Riesgo país: ¿Qué hay detrás de la caída de Bolivia de 2.000 a 407 puntos?

Bolivia vale hoy menos riesgo que hace un año. Mucho menos. En agosto de 2025, prestar dinero al país implicaba asumir una prima superior a los 1.300 puntos básicos. Un año después, el indicador cerró en 407 puntos. La fotografía es buena. La película, sin embargo, cuenta una historia más compleja.

El Gobierno de Rodrigo Paz celebra el resultado y tiene razones para hacerlo. Bolivia aparece ahora con un riesgo país inferior al de Argentina y Ecuador, mientras los bonos soberanos recuperaron valor. Pero atribuir todo ese recorrido a los nueve meses de la actual administración sería ignorar una parte fundamental de la historia: el mercado comenzó a apostar por un cambio antes de que Paz llegara al Gobierno.

Durante 2025, mientras Luis Arce todavía gobernaba y la economía acumulaba escasez de dólares, deterioro fiscal y pérdida de reservas, ocurrió algo aparentemente contradictorio: los bonos bolivianos comenzaron a subir y el riesgo país a bajar. Los inversionistas estaban mirando lo que podía venir después.

Reuters advertía ya el 8 de agosto de 2025, antes de las elecciones, que los bonos internacionales de Bolivia acumulaban ganancias superiores al 30% durante ese año. Los mercados apostaban a un cambio de orientación económica, reformas y una eventual aproximación a organismos internacionales como el Fondo Monetario Internacional (FMI).

Las urnas aceleraron esa tendencia. El riesgo país, que rondaba los 1.525 puntos antes de los comicios, cayó hasta aproximadamente 1.207 puntos después de la primera vuelta. Una parte importante de la mejora ocurrió, por tanto, antes de que el nuevo Gobierno asumiera y pudiera ejecutar una sola medida económica.

Expectativas y resultados
La posesión de Rodrigo Paz en noviembre de 2025 marca una segunda etapa. Desde entonces, el mercado dejó de mirar solamente la posibilidad de un cambio y comenzó a evaluar las decisiones del nuevo Gobierno.
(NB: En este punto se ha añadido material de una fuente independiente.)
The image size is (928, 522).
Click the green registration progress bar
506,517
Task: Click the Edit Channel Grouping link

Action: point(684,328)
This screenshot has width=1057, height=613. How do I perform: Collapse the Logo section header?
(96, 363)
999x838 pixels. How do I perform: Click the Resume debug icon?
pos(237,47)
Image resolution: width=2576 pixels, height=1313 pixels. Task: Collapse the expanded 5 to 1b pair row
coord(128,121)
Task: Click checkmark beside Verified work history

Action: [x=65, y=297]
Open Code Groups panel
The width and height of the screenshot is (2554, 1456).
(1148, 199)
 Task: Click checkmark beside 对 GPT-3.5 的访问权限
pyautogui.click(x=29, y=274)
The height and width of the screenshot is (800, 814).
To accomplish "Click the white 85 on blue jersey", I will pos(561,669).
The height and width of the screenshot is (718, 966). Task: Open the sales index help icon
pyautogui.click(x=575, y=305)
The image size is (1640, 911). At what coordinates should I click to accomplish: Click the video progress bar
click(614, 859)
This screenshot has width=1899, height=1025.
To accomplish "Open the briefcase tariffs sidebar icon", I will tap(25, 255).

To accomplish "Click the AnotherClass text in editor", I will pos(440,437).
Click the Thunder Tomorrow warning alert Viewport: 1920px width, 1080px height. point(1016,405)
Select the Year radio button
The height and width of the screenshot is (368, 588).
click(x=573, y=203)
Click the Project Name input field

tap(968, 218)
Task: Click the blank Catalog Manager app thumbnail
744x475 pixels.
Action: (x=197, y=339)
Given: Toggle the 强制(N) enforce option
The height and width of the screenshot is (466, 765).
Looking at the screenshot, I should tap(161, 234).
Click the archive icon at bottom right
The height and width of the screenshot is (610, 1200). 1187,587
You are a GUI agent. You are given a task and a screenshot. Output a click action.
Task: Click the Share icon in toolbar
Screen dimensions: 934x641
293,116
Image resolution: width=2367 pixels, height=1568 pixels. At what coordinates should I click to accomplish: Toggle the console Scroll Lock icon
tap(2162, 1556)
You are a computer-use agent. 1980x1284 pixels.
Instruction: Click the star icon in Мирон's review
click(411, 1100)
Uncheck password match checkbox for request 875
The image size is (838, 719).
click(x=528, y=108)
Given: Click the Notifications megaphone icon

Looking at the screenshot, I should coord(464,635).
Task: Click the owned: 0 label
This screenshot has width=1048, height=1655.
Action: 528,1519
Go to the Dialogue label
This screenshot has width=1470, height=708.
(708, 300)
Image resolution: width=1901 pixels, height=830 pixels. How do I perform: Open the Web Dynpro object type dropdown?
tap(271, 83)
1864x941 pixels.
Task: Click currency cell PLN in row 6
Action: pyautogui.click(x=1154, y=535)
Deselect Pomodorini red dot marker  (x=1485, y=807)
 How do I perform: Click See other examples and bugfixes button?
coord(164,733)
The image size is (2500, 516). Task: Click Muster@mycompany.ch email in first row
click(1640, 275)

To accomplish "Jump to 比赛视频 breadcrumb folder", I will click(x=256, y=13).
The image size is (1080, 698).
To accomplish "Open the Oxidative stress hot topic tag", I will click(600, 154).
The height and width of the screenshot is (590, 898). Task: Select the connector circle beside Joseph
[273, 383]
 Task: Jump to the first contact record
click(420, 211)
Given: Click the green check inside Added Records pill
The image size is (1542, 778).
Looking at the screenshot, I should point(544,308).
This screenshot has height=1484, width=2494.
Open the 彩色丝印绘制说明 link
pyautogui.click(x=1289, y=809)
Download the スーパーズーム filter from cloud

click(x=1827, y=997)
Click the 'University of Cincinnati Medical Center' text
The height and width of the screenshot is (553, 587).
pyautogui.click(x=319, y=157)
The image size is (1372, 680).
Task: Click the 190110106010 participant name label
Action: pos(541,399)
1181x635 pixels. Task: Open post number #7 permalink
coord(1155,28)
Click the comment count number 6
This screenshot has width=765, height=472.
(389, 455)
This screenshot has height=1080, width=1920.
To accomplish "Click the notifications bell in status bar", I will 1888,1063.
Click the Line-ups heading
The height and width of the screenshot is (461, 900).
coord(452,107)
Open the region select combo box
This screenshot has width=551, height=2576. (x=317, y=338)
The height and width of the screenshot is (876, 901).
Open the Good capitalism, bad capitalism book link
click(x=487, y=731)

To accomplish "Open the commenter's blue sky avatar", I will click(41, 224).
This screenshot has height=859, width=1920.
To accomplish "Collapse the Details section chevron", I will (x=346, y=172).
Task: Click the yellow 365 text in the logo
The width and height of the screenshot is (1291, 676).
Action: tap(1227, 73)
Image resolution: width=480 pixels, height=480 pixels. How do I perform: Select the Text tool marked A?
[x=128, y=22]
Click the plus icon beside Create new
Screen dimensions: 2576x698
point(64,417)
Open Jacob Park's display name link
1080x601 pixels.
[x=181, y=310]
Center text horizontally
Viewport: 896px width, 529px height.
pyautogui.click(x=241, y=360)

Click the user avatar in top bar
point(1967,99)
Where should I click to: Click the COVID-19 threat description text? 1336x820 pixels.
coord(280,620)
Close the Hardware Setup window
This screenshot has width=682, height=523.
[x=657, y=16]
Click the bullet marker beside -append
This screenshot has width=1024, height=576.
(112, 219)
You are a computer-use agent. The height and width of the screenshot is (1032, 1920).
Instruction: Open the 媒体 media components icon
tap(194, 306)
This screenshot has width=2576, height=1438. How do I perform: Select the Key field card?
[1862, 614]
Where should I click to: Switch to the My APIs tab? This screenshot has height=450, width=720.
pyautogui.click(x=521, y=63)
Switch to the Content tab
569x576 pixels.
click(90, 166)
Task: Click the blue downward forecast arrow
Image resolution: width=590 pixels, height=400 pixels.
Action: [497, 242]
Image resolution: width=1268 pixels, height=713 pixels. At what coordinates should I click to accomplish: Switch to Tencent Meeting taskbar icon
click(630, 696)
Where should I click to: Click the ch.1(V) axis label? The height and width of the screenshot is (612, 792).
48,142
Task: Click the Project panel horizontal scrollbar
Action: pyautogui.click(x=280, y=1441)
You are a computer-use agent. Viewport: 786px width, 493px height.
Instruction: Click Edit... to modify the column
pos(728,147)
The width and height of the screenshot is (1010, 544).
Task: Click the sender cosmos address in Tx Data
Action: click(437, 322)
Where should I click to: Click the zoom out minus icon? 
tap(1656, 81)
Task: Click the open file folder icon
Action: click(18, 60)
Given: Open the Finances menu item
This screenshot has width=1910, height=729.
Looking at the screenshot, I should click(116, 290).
El indicador llegó a 407 puntos al 13 de agosto de 2026, según el Ministerio de Economía.

Para el economista Juan Fernando Subirana, el resultado constituye una “gran noticia para el país”. Destaca que Bolivia se encuentra por debajo de Argentina, con 470 puntos, y Ecuador, con 432, y lejos de los más de 2.000 puntos que llegó a registrar. A ello suma la recuperación de los bonos soberanos con vencimiento en 2031.

“Esto baja el costo de financiamiento del Estado y mejora la confianza de los inversionistas”, sostiene Subirana. Una menor percepción de riesgo reduce la prima que los mercados exigen para prestar recursos al país y puede mejorar sus condiciones de acceso al financiamiento. Para el economista, “el ordenamiento fiscal está dando frutos”, aunque todavía existen desafíos.

Mejora que debe consolidarse
Fernando Romero introduce cautela. Reconoce que Bolivia registró una mejora relevante durante 2026, pero advierte que los 407 puntos todavía reflejan una percepción de riesgo elevada y que parte del descenso continúa vinculada a las expectativas.

Según su análisis de la serie EMBI hasta el 13 de agosto, el indicador alcanzó este año un máximo cercano a 688 puntos y un mínimo de 325, antes de ubicarse en 407. La tendencia ha sido favorable en perspectiva, pero no avanza necesariamente en línea recta.

Romero atribuye la mejora a una combinación de medidas de estabilización, mayor apertura económica, flexibilización cambiaria y recuperación de la cooperación internacional. También menciona la mejora de la calificación de Bolivia por Fitch y el acuerdo técnico con el FMI por $us 1.900 millones. Para consolidar esa tendencia identifica tres pilares: disciplina fiscal y sostenibilidad de la deuda, generación permanente de divisas y seguridad jurídica para la inversión.

Las vulnerabilidades permanecen. La deuda externa pública alcanzó $us 14.238,5 millones al 31 de julio, mientras la capacidad de generar reservas líquidas continúa siendo, según Romero, uno de los puntos débiles de la economía boliviana.

Por eso propone interpretar el descenso como “una oportunidad de reconstrucción de credibilidad”. Si las reformas se institucionalizan y producen resultados verificables, Bolivia podrá reducir sosteniblemente su prima; si quedan en expectativas, la mejora puede revertirse. El mercado anticipó el cambio; ahora exige resultados.